▶ Task material:

________

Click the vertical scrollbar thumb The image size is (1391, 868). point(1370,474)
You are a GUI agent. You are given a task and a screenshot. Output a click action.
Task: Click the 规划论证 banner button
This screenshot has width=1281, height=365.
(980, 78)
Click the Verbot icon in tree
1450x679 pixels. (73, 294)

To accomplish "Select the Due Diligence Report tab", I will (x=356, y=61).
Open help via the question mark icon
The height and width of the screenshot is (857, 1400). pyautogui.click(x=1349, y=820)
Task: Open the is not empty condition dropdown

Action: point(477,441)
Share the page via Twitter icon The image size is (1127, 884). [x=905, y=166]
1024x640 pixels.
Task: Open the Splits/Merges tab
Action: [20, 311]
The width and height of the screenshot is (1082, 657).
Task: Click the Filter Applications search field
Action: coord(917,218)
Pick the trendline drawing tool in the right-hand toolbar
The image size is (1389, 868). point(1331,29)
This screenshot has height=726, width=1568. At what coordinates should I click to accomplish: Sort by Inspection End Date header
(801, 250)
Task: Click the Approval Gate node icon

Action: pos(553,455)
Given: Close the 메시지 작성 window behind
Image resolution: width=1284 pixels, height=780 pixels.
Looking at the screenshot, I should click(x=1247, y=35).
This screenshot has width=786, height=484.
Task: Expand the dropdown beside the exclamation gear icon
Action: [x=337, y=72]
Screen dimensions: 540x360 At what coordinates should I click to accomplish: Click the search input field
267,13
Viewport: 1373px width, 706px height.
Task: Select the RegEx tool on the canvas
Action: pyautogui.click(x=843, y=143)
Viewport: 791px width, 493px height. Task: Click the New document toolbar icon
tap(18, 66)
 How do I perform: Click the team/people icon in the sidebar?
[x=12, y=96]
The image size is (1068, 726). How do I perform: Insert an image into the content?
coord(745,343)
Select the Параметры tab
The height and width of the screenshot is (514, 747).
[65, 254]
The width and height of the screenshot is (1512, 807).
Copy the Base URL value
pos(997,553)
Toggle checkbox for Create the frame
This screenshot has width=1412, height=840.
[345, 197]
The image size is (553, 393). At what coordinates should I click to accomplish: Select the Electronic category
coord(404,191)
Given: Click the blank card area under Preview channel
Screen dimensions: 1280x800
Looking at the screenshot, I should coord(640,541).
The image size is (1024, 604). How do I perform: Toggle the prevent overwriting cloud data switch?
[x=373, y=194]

________

▶ How to complete this task: Please write the entries out again exactly as they stand.

▶ Solution for this task:
Click the vertical scrollbar thumb The image size is (1391, 868). point(1370,474)
You are a GUI agent. You are given a task and a screenshot. Output a click action.
Task: Click the 规划论证 banner button
This screenshot has width=1281, height=365.
(980, 78)
Click the Verbot icon in tree
1450x679 pixels. (73, 294)

To accomplish "Select the Due Diligence Report tab", I will (x=356, y=61).
Open help via the question mark icon
The height and width of the screenshot is (857, 1400). pyautogui.click(x=1349, y=820)
Task: Open the is not empty condition dropdown

Action: point(477,441)
Share the page via Twitter icon The image size is (1127, 884). [x=905, y=166]
1024x640 pixels.
Task: Open the Splits/Merges tab
Action: [20, 311]
The width and height of the screenshot is (1082, 657).
Task: Click the Filter Applications search field
Action: coord(917,218)
Pick the trendline drawing tool in the right-hand toolbar
The image size is (1389, 868). point(1331,29)
This screenshot has height=726, width=1568. At what coordinates should I click to accomplish: Sort by Inspection End Date header
(801, 250)
Task: Click the Approval Gate node icon

Action: pos(553,455)
Given: Close the 메시지 작성 window behind
Image resolution: width=1284 pixels, height=780 pixels.
Looking at the screenshot, I should click(x=1247, y=35).
This screenshot has width=786, height=484.
Task: Expand the dropdown beside the exclamation gear icon
Action: [x=337, y=72]
Screen dimensions: 540x360 At what coordinates should I click to accomplish: Click the search input field
267,13
Viewport: 1373px width, 706px height.
Task: Select the RegEx tool on the canvas
Action: pyautogui.click(x=843, y=143)
Viewport: 791px width, 493px height. Task: Click the New document toolbar icon
tap(18, 66)
 How do I perform: Click the team/people icon in the sidebar?
[x=12, y=96]
The image size is (1068, 726). How do I perform: Insert an image into the content?
coord(745,343)
Select the Параметры tab
The height and width of the screenshot is (514, 747).
[65, 254]
The width and height of the screenshot is (1512, 807).
Copy the Base URL value
pos(997,553)
Toggle checkbox for Create the frame
This screenshot has width=1412, height=840.
[345, 197]
The image size is (553, 393). At what coordinates should I click to accomplish: Select the Electronic category
coord(404,191)
Given: Click the blank card area under Preview channel
Screen dimensions: 1280x800
Looking at the screenshot, I should coord(640,541).
The image size is (1024, 604). How do I perform: Toggle the prevent overwriting cloud data switch?
[x=373, y=194]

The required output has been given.